A bicornuate uterus is another form of uterine congenital abnormality. As in the case of a septate uterus, the uterine cavity is divided into two elongated uterine horns instead of the normal unified triangular shaped uterine cavity. The external appearance of the bicornuate uterus however is also heart shaped. The two conditions can be differentiated by 3D ultrasound, MRI test or hysteroscopy.
What Are The Risks Of HSG?
An HSG is considered a very safe procedure. However, there are recognized complications which occur in less than 1% of the time.
- Infection – the most serious complication of HSG. This usually occurs in the presence of previous tubal disease. In rare cases, infection can damage the fallopian tubes or necessitate their removal. A woman should call the doctor if she experiences increasing pain or a fever within one or two days of the HSG. An antibiotic is sometimes prescribed to individuals susceptible to infection.
- There may be cramping during or following the HSG. This may be greatly reduced by taking medications used for menstrual cramps.
- Fainting – Rarely happens but one may get light headed during or shortly after the procedure.
- Radiation exposure – The risk from an HSG is very low, less than a kidney or bowel study. There have been no demonstrable ill effects from this radiation, even if conception occurred later in the same cycle.
- Allergic reaction – Rarely, a woman may have an allergy to the iodine contrast used for the HSG procedure.

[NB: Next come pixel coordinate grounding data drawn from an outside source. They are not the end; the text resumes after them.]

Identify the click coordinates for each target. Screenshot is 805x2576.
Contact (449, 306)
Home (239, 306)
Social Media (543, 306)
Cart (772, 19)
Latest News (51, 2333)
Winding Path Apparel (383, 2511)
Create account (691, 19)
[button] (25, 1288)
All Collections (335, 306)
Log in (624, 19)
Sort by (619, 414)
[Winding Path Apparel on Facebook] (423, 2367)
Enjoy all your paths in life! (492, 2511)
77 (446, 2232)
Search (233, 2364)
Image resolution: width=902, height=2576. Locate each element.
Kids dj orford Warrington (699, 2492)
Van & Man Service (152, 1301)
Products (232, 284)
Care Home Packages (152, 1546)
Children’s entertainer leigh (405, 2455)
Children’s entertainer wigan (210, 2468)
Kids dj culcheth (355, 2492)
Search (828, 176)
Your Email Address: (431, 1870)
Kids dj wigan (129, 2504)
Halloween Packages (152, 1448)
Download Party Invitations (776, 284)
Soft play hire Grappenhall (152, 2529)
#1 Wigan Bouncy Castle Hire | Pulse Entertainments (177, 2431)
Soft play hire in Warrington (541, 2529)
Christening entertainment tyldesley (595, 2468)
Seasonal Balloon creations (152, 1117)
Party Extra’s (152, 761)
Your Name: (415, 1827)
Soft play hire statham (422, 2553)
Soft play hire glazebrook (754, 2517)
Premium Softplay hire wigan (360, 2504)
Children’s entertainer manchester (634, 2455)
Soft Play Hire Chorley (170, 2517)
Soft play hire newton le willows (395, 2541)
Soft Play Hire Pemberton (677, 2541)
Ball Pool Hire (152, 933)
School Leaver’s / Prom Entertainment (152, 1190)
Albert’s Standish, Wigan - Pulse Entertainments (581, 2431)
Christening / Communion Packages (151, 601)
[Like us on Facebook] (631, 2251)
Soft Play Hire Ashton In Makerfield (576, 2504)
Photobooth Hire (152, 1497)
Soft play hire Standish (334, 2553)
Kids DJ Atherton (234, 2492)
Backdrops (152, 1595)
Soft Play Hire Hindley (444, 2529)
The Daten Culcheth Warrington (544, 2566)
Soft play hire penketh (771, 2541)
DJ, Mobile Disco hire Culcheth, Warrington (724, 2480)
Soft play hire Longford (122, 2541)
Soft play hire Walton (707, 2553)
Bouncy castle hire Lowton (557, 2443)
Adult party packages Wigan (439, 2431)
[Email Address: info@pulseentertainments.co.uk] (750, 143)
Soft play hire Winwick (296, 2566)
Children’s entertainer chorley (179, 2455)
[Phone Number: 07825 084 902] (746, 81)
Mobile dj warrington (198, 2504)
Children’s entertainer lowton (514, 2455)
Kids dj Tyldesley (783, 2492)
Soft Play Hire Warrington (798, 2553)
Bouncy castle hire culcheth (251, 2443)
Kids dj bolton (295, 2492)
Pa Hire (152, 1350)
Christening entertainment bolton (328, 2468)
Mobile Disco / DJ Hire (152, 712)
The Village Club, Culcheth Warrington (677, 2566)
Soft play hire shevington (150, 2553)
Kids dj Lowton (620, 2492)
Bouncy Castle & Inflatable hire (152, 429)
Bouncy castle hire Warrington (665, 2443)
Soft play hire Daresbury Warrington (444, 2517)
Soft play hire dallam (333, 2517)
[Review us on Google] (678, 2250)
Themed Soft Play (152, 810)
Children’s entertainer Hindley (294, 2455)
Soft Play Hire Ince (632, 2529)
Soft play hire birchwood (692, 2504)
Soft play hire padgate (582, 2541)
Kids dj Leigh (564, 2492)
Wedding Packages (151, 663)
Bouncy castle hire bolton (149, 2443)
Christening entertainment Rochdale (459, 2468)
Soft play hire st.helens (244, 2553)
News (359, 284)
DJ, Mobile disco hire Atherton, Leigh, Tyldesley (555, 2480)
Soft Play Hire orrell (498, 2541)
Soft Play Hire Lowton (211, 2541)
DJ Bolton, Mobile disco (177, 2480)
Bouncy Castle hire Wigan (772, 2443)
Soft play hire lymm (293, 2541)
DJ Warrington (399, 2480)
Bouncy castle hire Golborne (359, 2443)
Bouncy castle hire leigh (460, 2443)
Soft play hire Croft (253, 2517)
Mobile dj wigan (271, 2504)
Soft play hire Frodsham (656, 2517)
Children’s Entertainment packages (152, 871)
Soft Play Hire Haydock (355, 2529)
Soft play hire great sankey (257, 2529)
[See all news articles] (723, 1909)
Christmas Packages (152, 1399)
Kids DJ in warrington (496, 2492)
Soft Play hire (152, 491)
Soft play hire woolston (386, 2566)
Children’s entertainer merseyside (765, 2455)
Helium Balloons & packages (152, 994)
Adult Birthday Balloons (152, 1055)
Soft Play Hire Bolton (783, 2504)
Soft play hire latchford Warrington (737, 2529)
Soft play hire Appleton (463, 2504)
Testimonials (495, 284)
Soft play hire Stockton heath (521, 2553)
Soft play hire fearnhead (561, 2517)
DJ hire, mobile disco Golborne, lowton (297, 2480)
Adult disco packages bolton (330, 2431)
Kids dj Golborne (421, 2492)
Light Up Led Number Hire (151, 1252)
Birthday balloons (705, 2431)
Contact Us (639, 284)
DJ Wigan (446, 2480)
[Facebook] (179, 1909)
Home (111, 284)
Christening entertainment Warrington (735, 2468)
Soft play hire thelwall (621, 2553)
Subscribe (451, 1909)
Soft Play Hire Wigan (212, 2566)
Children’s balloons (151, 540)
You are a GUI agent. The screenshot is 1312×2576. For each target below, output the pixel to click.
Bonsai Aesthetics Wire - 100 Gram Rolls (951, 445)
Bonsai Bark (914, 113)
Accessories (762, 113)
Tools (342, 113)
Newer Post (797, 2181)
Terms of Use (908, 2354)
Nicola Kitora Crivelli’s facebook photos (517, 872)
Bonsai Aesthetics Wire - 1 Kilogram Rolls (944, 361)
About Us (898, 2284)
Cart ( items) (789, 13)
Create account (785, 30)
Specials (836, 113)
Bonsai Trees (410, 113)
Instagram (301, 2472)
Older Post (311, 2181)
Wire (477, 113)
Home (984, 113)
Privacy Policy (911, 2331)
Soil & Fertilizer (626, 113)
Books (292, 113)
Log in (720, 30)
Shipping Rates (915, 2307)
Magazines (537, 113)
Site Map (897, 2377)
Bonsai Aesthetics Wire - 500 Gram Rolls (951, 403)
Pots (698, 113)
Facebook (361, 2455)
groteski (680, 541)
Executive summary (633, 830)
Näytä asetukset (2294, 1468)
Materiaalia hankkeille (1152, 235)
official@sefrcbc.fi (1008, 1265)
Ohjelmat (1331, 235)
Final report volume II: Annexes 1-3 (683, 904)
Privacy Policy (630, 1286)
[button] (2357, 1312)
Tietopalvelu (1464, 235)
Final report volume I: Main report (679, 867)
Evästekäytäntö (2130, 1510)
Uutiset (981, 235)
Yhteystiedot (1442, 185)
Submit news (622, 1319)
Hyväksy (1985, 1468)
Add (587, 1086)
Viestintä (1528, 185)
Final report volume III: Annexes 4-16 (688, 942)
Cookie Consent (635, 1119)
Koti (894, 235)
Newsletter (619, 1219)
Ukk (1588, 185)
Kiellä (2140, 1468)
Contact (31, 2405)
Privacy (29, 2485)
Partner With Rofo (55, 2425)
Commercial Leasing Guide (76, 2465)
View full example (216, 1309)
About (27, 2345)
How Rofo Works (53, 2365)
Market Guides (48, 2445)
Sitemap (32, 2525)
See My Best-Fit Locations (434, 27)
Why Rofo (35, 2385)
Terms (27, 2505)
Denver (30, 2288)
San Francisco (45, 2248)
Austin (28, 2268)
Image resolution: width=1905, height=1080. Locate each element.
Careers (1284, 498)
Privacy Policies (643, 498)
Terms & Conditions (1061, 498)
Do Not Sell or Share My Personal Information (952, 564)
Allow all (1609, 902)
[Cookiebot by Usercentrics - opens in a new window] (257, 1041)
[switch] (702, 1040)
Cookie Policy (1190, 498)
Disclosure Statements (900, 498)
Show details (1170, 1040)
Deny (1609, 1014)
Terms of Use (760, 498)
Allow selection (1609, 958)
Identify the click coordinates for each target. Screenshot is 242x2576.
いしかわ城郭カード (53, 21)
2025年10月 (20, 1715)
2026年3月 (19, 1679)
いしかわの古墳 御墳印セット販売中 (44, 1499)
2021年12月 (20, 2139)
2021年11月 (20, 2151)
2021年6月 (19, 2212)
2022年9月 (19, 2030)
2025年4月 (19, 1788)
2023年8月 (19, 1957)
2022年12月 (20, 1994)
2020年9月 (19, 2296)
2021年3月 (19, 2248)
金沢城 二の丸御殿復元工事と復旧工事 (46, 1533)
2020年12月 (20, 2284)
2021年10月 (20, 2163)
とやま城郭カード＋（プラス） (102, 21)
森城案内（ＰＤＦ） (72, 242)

She should inform the doctor if she is allergic to iodine, intravenous contrast dyes or seafood.
What To Expect After The HSG
- You can immediately resume normal activities, but you may be asked to refrain from intercourse for several days.
- Spotting may commonly occur for a day or two after the HSG. Some of the dye will leak out of the vagina, so you may want to use sanitary napkins.
- HSG may help you conceive. The reason for this is that the flow of x-ray dye into the fallopian tubes can flush away mucus plugs or minor scar tissue which may interfere with normal tubal function.
- If an abnormality is noted on the HSG, your doctor will discuss with you the steps necessary to correct the problem.